JOB:
Please copy the entries from the line with "The image size" through the end of the entries, swapping "heading" for "title" and changing nothing else. Leave out the pictures.

RECORDS FOR THIS TASK:
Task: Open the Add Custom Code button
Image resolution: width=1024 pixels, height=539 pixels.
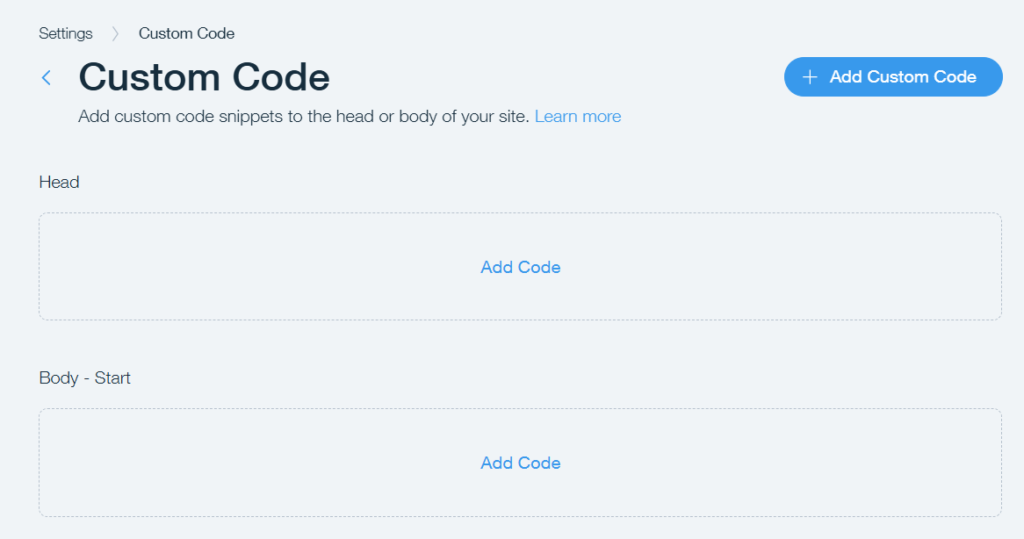Action: click(x=893, y=76)
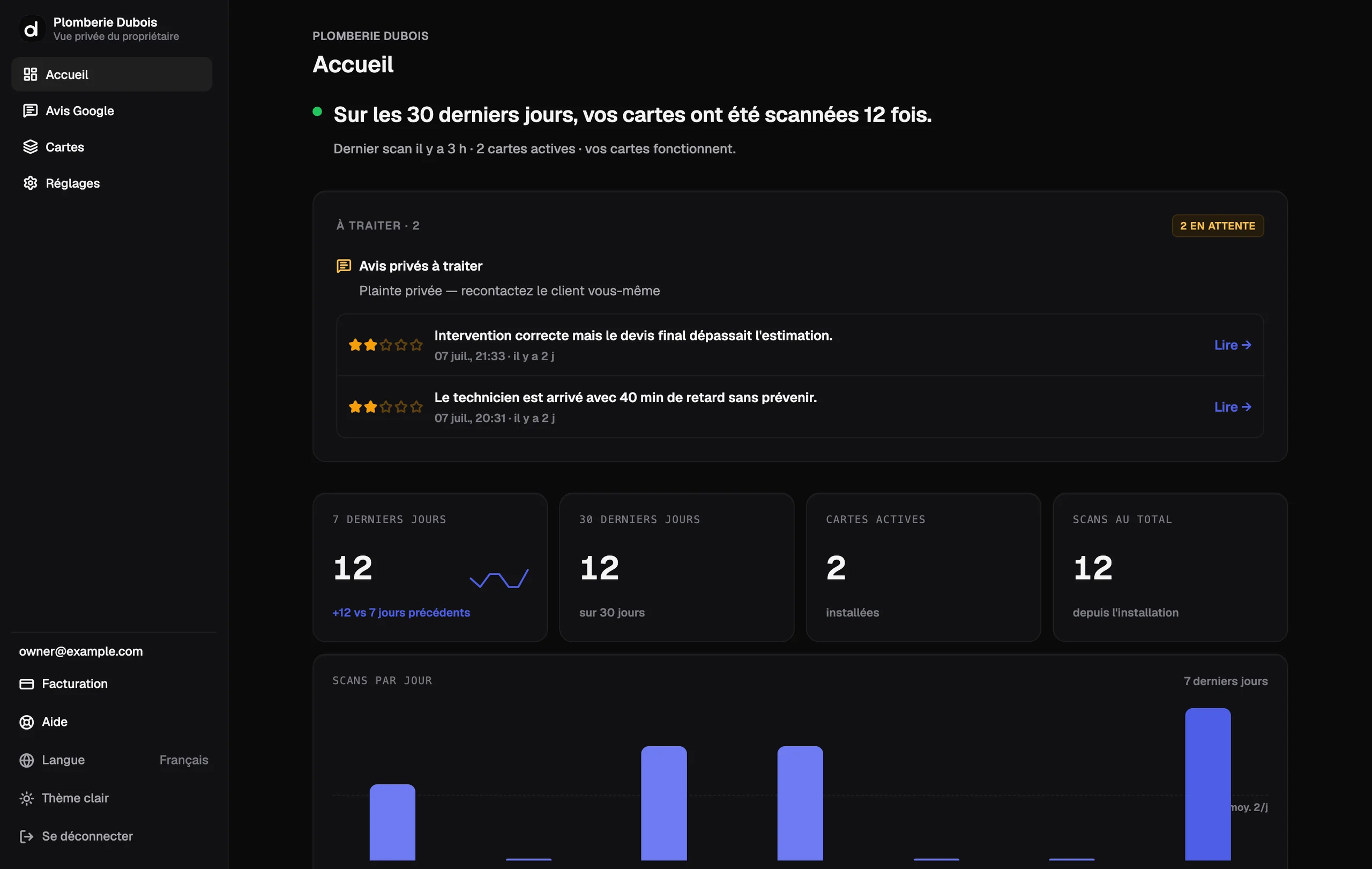Click the Se déconnecter logout icon
1372x869 pixels.
pyautogui.click(x=27, y=836)
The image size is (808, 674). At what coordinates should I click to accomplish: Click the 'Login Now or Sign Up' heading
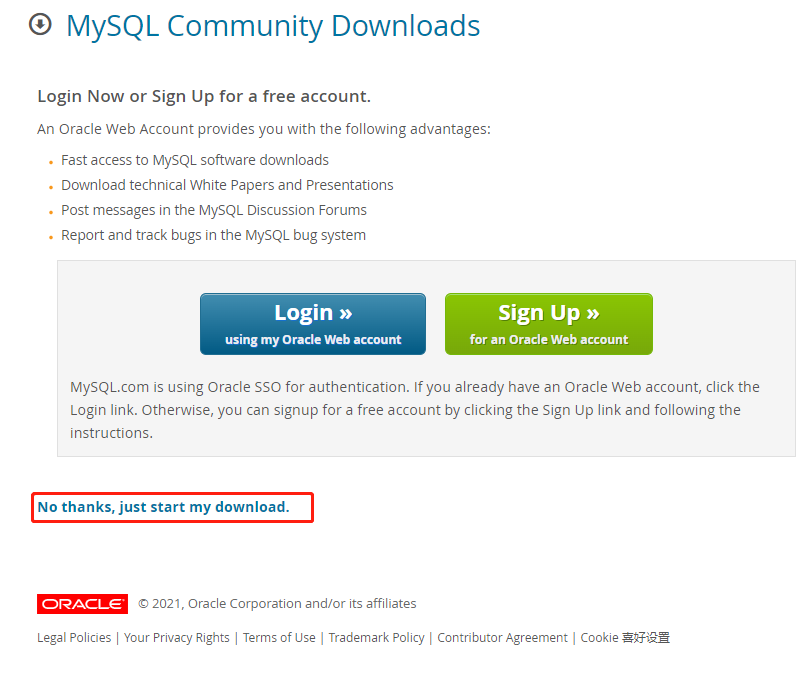[204, 96]
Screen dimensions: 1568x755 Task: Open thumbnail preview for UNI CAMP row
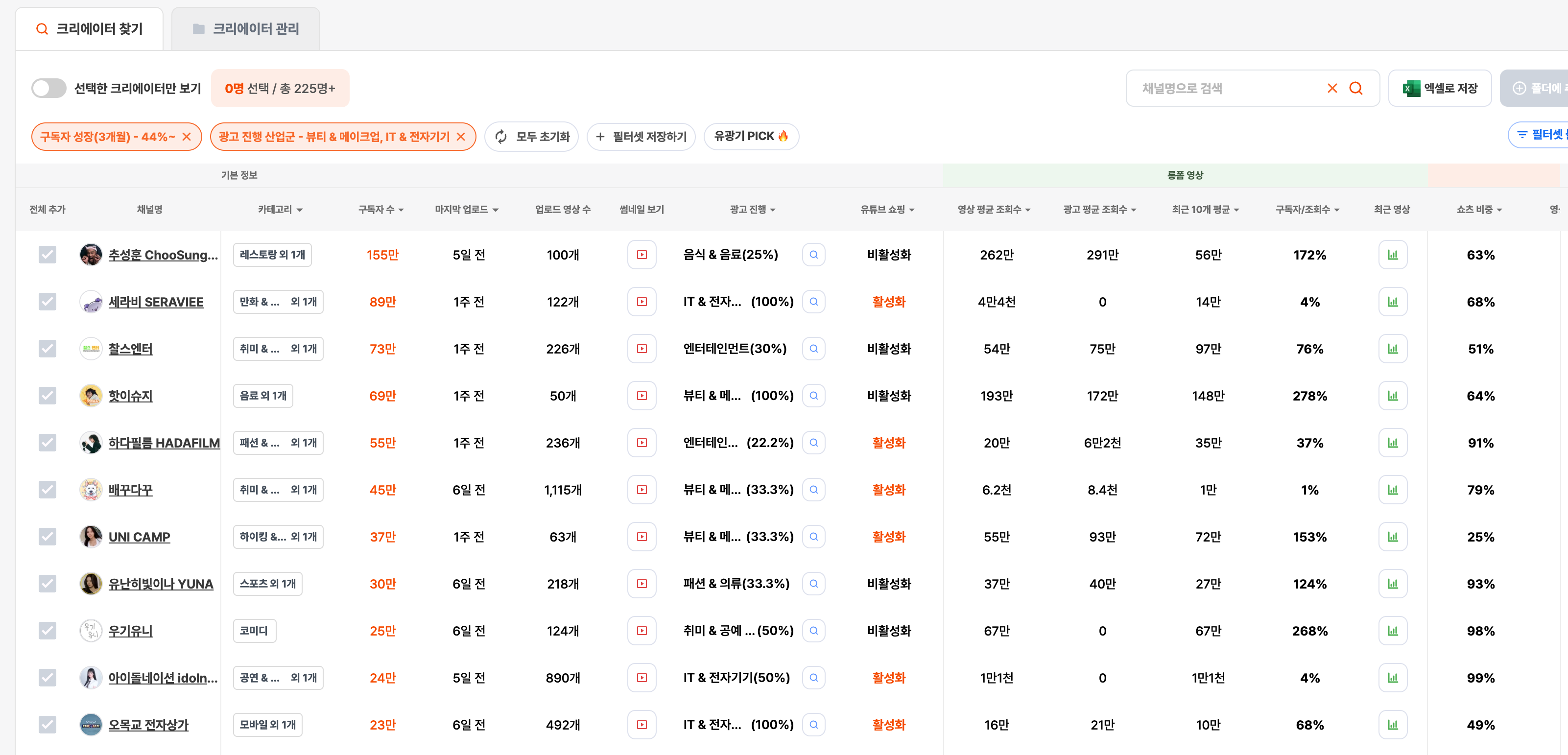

RESULT OF THIS EXERCISE:
The image size is (808, 674). At what coordinates should I click to accomplish: Click the 'Login Now or Sign Up' title
[204, 96]
Screen dimensions: 1568x755 Task: Open thumbnail preview for UNI CAMP row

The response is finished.